WORK TASK – Determine how many lines in the entries below contain "marker", and output that number alone.

[Saved entries]

┌────────

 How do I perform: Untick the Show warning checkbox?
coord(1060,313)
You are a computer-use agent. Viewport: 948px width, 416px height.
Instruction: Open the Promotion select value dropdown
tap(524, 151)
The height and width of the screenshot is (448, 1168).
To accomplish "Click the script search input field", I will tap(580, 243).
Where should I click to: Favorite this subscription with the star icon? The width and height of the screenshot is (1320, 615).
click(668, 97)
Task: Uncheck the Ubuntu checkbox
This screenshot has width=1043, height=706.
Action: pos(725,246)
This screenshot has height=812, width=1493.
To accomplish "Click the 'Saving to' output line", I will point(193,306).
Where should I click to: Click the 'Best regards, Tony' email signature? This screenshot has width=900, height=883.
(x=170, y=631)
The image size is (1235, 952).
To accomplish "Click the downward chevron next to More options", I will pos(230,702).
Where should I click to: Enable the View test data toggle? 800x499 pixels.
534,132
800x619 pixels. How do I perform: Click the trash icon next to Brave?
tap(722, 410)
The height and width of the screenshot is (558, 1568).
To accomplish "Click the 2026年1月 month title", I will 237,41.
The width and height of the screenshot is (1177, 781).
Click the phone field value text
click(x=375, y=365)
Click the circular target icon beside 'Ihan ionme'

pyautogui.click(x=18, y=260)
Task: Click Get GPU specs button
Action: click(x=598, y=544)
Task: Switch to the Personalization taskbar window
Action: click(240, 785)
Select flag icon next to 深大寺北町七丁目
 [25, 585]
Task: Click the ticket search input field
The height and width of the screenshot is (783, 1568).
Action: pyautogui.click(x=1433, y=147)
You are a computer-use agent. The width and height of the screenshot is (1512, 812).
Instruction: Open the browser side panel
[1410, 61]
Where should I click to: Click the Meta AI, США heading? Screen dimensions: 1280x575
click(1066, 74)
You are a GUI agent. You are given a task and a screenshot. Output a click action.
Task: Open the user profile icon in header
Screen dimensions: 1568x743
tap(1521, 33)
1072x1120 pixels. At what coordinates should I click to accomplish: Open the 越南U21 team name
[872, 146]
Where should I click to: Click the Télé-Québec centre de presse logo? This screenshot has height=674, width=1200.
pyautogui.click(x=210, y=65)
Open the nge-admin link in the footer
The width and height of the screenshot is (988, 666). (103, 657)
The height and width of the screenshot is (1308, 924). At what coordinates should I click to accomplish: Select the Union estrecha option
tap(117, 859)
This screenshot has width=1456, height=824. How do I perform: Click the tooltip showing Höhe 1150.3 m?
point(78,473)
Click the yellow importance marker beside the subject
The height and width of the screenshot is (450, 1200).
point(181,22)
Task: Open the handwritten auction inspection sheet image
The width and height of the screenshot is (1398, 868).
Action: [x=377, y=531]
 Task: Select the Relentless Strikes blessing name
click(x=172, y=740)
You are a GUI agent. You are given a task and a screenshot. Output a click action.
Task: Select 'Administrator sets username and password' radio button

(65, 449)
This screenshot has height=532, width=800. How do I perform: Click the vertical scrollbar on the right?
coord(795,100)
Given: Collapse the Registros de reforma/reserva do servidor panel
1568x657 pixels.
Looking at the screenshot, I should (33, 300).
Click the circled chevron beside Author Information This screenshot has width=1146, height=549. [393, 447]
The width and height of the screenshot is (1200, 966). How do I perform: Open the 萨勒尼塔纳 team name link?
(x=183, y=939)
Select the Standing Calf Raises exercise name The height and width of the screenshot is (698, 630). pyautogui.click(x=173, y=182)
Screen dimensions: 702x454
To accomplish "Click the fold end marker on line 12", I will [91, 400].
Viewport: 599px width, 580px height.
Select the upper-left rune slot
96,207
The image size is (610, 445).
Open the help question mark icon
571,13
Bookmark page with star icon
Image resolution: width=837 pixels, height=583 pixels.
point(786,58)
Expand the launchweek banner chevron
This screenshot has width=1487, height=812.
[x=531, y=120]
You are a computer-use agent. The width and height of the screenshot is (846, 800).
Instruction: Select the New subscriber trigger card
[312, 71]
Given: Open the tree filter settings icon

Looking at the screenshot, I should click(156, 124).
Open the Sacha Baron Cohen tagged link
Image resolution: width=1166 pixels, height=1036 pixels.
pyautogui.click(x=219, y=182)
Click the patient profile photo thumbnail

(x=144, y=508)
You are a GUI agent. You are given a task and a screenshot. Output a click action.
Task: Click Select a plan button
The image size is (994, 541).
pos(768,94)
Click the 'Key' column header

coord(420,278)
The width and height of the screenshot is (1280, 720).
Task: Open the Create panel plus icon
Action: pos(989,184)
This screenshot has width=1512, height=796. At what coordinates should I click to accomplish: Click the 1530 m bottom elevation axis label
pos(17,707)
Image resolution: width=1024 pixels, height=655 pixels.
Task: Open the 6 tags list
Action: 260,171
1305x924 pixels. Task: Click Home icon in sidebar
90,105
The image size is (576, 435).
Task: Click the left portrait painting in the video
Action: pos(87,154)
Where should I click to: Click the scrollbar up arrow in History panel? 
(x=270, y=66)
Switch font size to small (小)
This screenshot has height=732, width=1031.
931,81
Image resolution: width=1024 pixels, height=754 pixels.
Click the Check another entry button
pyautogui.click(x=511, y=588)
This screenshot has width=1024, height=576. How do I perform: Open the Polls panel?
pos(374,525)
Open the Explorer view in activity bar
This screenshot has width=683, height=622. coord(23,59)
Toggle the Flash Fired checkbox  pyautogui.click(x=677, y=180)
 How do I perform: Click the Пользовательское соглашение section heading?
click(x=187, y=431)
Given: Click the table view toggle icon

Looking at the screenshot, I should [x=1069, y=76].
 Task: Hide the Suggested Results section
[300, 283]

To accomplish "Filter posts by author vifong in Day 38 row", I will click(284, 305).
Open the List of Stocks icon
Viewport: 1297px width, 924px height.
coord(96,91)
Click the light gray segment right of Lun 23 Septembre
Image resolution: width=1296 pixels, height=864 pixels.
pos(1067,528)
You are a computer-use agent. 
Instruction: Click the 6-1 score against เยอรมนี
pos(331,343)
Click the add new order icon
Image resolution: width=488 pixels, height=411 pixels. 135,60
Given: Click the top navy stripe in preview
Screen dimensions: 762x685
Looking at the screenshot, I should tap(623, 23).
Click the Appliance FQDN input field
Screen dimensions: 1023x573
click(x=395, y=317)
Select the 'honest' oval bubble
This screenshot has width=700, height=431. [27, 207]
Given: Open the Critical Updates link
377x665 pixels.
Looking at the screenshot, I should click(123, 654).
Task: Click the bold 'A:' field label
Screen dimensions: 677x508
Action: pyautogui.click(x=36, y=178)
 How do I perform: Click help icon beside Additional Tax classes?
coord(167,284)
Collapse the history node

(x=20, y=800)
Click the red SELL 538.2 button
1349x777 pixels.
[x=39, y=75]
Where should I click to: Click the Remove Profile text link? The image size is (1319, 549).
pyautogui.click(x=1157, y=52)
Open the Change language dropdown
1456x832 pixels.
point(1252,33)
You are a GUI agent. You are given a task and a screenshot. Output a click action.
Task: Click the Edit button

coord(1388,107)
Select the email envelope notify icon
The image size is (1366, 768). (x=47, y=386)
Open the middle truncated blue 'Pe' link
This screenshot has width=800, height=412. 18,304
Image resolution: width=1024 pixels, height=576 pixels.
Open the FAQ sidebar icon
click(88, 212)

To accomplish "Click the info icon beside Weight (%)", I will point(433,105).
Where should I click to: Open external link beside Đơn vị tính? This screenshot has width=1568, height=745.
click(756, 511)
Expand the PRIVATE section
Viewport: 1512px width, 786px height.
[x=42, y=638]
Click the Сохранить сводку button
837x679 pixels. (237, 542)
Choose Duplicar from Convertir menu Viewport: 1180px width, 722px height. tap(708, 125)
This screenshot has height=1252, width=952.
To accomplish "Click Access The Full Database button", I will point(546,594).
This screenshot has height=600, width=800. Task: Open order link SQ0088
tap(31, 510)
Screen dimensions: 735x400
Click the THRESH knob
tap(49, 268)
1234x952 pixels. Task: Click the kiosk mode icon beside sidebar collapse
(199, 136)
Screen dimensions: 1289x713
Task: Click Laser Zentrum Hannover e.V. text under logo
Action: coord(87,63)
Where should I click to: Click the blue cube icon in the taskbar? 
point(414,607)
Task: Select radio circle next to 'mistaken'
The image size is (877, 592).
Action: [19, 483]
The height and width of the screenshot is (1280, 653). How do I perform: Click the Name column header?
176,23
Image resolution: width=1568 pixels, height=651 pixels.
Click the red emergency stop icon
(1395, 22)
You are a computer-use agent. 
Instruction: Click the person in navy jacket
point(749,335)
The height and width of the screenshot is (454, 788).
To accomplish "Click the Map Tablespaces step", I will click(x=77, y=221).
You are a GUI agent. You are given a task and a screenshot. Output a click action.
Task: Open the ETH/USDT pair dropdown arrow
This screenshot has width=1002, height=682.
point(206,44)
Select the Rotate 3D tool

└────────

ANSWER TO THIS EXERCISE – 2